**Task brief:** Set out each line from the following listing that includes the word "settings".
——————
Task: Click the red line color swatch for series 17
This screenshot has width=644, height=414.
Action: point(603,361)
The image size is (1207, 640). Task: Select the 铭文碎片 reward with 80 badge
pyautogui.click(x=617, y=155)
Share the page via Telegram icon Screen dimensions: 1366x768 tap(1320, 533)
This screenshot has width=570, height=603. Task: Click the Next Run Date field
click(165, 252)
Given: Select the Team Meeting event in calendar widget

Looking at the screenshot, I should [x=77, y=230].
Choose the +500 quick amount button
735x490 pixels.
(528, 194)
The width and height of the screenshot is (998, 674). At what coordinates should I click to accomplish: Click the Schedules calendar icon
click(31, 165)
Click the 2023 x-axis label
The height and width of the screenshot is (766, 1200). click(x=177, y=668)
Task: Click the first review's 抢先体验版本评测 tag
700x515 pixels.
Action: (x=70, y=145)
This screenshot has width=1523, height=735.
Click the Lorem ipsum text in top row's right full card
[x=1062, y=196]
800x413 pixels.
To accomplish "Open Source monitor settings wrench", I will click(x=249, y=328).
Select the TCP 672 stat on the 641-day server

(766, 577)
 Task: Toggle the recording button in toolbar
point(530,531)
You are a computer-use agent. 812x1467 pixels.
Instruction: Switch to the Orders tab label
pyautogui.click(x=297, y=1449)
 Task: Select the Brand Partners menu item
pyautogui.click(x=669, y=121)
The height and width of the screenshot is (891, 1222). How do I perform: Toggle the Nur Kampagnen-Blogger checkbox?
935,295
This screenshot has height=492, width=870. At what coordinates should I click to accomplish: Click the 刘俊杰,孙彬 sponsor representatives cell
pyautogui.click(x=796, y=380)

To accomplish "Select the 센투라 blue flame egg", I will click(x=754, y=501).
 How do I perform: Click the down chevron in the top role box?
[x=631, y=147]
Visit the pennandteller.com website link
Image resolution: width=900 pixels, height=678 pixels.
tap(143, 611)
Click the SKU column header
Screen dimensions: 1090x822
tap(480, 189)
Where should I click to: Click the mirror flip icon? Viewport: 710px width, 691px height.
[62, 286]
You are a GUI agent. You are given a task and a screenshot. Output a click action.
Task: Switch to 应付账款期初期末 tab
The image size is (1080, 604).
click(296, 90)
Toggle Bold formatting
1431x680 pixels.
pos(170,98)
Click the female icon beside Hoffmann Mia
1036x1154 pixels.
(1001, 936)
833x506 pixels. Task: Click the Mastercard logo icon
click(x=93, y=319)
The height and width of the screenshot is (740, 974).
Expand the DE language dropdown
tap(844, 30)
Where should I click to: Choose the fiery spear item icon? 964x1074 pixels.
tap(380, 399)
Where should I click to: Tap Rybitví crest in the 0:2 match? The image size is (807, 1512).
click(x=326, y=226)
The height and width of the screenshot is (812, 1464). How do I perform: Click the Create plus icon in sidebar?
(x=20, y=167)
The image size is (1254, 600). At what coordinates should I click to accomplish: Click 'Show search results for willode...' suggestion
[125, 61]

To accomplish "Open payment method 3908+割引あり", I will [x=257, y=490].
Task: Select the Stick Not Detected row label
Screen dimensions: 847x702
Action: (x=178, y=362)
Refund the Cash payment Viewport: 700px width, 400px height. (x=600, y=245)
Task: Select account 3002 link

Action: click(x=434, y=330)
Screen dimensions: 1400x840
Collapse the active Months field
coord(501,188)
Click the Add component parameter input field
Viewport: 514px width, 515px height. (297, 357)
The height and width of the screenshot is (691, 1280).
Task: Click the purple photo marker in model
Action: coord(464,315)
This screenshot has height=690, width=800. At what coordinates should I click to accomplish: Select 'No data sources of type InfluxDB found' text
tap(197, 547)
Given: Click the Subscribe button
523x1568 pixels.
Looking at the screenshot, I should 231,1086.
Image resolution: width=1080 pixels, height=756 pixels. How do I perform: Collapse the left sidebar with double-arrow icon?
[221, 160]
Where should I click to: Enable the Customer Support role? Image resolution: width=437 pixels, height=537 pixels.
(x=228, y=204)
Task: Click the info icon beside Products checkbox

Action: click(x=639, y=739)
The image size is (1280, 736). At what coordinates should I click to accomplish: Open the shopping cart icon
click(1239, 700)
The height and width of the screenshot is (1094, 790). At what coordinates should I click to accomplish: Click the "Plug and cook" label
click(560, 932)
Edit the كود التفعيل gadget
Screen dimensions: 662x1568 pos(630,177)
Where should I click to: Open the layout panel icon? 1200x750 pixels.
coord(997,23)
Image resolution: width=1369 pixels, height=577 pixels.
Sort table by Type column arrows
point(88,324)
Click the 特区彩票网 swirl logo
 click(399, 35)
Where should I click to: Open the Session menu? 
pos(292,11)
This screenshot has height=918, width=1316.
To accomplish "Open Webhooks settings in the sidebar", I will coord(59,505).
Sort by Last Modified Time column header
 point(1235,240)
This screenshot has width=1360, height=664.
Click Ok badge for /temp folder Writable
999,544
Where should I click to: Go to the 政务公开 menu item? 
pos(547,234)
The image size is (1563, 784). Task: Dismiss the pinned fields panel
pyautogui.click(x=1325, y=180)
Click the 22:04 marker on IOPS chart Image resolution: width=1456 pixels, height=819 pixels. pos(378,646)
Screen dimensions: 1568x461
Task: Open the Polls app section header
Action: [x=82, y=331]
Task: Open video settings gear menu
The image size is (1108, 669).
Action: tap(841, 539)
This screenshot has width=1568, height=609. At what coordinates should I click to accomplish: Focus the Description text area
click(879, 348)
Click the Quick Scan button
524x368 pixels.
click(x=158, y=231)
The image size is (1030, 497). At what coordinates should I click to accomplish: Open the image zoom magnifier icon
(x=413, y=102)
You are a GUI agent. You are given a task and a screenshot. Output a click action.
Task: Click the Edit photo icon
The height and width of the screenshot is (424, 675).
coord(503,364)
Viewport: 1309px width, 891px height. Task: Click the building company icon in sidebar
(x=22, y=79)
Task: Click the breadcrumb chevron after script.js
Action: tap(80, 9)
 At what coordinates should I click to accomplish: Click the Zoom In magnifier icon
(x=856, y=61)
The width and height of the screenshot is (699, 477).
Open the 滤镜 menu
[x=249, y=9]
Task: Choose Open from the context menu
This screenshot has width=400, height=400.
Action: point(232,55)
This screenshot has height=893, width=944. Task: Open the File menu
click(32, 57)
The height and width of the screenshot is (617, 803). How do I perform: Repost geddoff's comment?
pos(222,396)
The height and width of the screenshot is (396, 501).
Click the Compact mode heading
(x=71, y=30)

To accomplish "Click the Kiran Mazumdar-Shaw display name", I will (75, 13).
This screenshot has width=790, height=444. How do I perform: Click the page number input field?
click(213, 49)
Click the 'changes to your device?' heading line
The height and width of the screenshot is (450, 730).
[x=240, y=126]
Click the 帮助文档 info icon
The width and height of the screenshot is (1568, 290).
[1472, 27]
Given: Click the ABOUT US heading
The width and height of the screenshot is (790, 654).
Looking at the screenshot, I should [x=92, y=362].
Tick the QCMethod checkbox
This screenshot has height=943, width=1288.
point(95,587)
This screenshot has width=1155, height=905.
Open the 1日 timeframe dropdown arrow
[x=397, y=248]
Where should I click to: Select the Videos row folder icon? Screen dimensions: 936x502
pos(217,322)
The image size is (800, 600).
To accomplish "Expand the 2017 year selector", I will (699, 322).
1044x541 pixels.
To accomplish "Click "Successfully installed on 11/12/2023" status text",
——————
**Answer to this exercise:**
To accomplish "Open Source monitor settings wrench", I will click(x=249, y=328).
To accomplish "Open Webhooks settings in the sidebar", I will coord(59,505).
Task: Open video settings gear menu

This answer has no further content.